=== TO DO ===
Locate each line in the records containing "agent". Copy it.

(Beginning of DATA SUPPLIED)

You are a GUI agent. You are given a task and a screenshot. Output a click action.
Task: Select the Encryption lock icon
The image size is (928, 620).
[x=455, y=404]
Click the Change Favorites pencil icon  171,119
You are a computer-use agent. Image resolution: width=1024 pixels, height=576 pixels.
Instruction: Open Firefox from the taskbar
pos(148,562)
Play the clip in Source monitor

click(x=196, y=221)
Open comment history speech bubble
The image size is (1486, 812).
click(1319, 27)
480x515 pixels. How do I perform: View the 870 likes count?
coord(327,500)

(End of DATA SUPPLIED)

=== RESULT BELOW ===
You are a GUI agent. You are given a task and a screenshot. Output a click action.
You are a computer-use agent. Image resolution: width=1024 pixels, height=576 pixels.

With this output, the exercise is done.